All these games seem interesting, but more complicated than strictly necessary and plagued by the (possibly unavoidable) problem that guessing someone’s mind involves different skills/knowledge than guessing mindless laws of nature. Is there a game that captures induction more cleanly, so we can expect skill at that game to generalize better?
I have been, off and on, working on a Haskell implementation of Zendo. The idea is to implement just a subset: the human as player and the program as the Master (ie. the human trying to guess the rule).
The first question one naturally needs to know is: how do you generate rules? My attempt is to have a small set of building blocks which express simple propositions - ‘all’, ‘none’, ’even, ‘odd’, ‘ascendingBy’ etc. (and the numbers 1-10), and to generate a random list; that done, one can create random triplets of integers (via QuickCheck) and present the user only those triplets that satisfy the formula.
This solves your problem: the player can be told exactly what vocabulary the rule is written in.
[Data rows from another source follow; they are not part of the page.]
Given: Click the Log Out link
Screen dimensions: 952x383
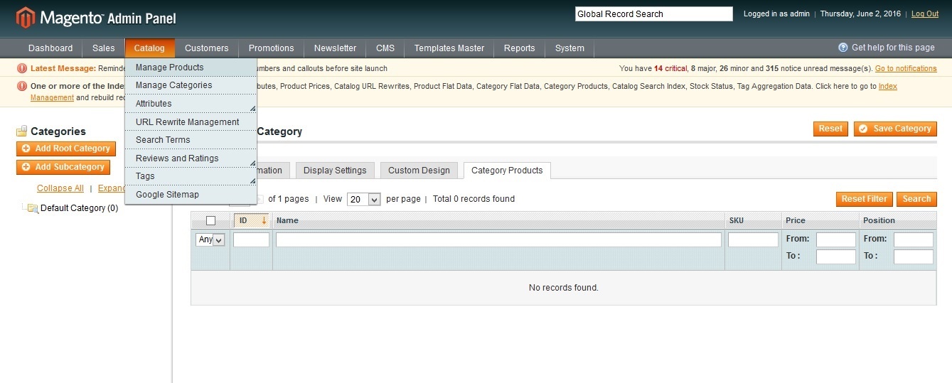Looking at the screenshot, I should (924, 14).
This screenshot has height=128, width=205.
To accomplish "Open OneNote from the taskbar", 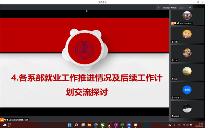I will [x=116, y=125].
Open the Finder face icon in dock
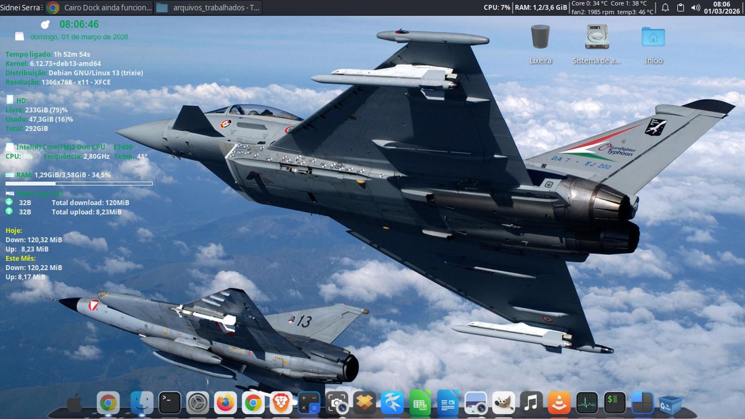The height and width of the screenshot is (419, 745). pos(142,403)
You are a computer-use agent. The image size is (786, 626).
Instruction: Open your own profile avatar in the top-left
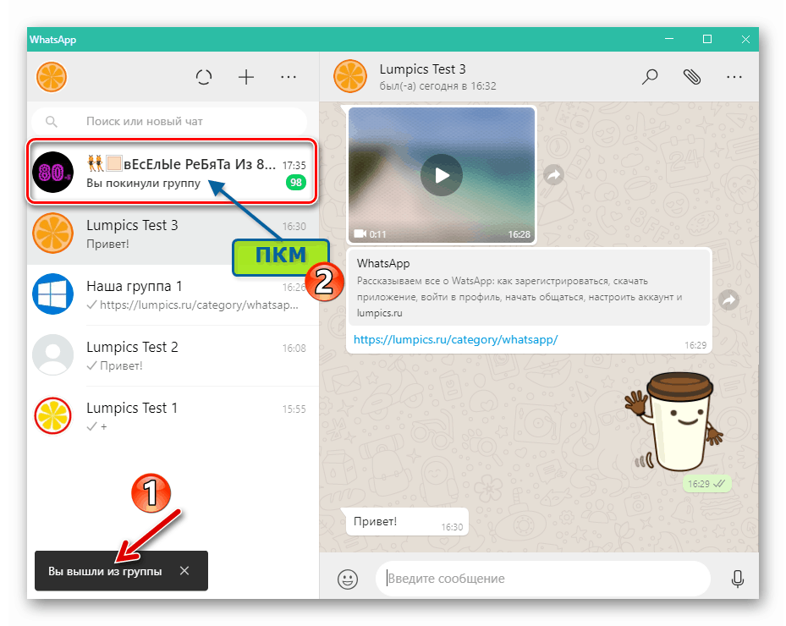click(x=52, y=77)

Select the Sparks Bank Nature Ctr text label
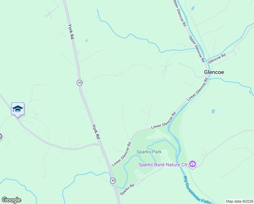(163, 165)
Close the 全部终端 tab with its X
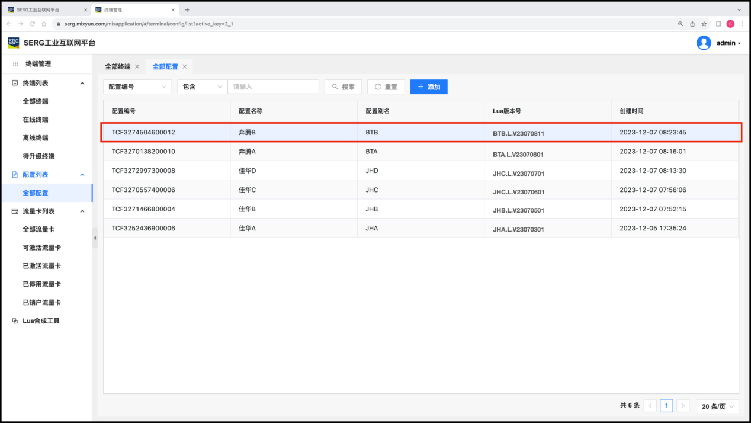The height and width of the screenshot is (423, 751). click(137, 66)
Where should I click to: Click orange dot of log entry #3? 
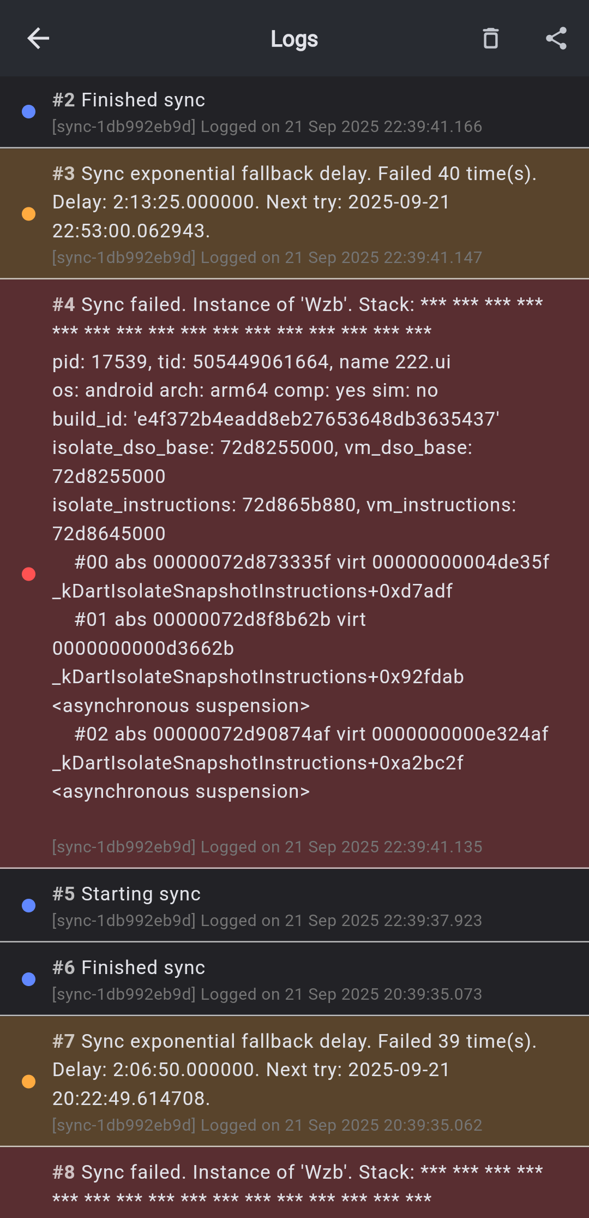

Another nice thing about having a simplified logic for propositions is that the formulas are data, but can be turned into code if need be, and it offers an obvious way to increase the difficulty: easy is as above; medium adds other predicates to the language (perhaps one could increase the numbers to 1-1000, and include predicates for ‘isPrime’/‘isComposite’); and so on.
(Before anyone gets too impressed, I don’t have any running code yet; I got bogged down into figuring out how to use GADTs to turn my data constructors into code. And if you’re wondering why no plans to have the computer guess the human’s rule—that’s because it’s a hard problem. It’s much easier to generate a random rule and then run triplets past it then it is to generate rules about a set bunch of triplets.)
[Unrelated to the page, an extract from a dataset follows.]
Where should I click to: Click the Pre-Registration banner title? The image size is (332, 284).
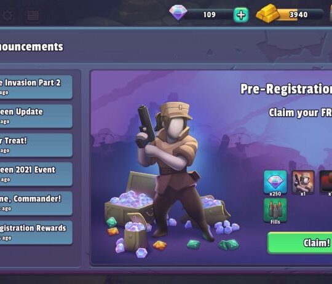[286, 89]
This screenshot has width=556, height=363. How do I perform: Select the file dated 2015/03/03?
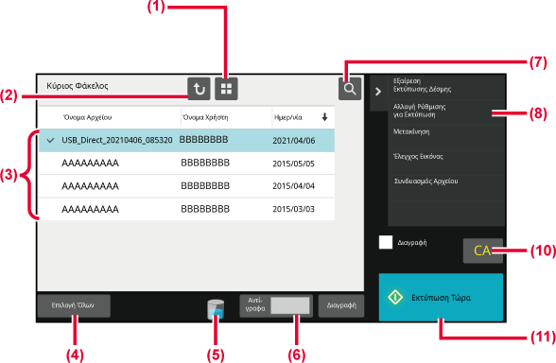click(x=186, y=209)
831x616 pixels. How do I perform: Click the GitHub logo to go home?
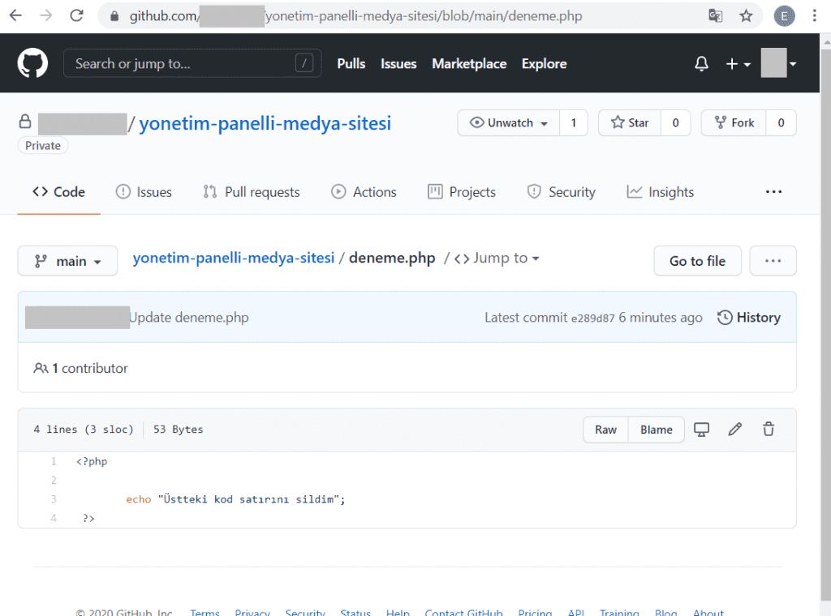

Release early and release often. I can’t wait to try your app. I’ve been wanting to play zendo for a long time, but wasn’t willing to pay for all the sets of pieces that it seems are required now that zendo is out of print.
In terms of generating rules, you might want to look at CopyCat and its algorithms for analogy solving. There is an excellent discussion of the strategies it uses in the author’s recent Complexity: A Guided Tour. You’ll certainly get lots of good ideas for rule generation by looking at the discussion in that book.
As an aside, given all the GEB love around here, it’s worth noting that CopyCat was originally developed by Douglas Hofstadter and a student of his, the latter being the author of the book linked.
Eliezer has mentioned CopyCat many times, so I figured that Mitchell and the relation to the FARGonauts was redundant information. On the topic of Mitchell and books, I also recommend An Introduction to Genetic Algorithms.
I don’t recall seeing CopyCat mentioned on OB. Has he mentioned it elsewhere, perhaps?
Not everyone here is familiar with Eliezer’s stuff outside OB/LW and an awareness that SIAI is his “day job”.
You’re right, I stand corrected. I could have sworn I remembered him mentioning CopyCat in OB before, but I can’t find any now, only in other essays like “General Intelligence and Seed AI” and “The Plan to Singularity”.
CopyCat does look interesting. I note that:
3D Zendo is basically a variant on Bongard problems, and if a program can extrapolate numbers, then it could also test them against the human oracle to see if it’s right.
What’s the difference between one’s mind laws and mindless “natural” laws?
You just pointed it out. The difference between “mind” and “mindless”. If a human is guessing, there are different techniques for determining things thought up by another human than things not thought up at all.
(caveat: anthropic argument)
So it’s not really about the laws themselves (being “mindless” or “mind”) as it’s the context in which the guessing/researching is done. Guessing a a natural law known by a person in front of you is different than discovering it anew by yourself.